Enbridge Inc. (TSX:ENB)(NYSE:ENB) has announced it has joined forces with Marathon Petroleum Corp (NYSE:MPC) to buy 37% of the Bakken pipeline project from Energy Transfer Partners and Sunoco Logistics Partners for $2 billion.
This acquisition opportunity was attractive to Enbridge for a number of reasons. The company gets to expand in the United States, a market that should have good energy production for decades to come. And there has been a real demand for projects that are already operational rather than putting time, effort, and money into new projects that may get nixed for a number of different reasons.
Canada’s pipelines haven’t been having good luck getting new projects approved. TransCanada’s Keystone XL expansion was vetoed by President Obama after years of opposition from environmentalists. And Enbridge’s Northern Gateway project through Northern British Columbia keeps running into more issues, including being at least temporarily shelved by a B.C. court.

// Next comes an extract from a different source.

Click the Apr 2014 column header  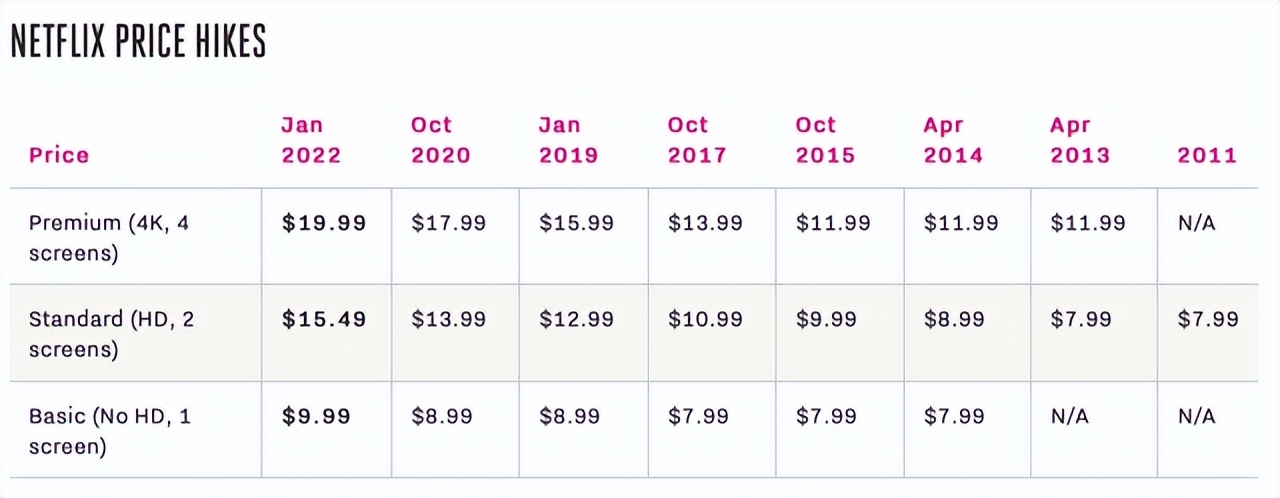click(953, 140)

Even after investing billions in this project, Enbridge is still capable of building Northern Gateway, of course. But it could also mean a shift in strategy for Canada’s largest pipeline operator. It’s much easier to acquire assets that are already operational than it is to go through the arduous task of getting approvals for new projects.
Enbridge shares fell slightly on the news, heading $0.29 lower in trading on Wednesday, a loss of 0.56%. Shares remain in the middle of their 52-week range of between $40.03 and $58.67 each, currently trading at $52.65.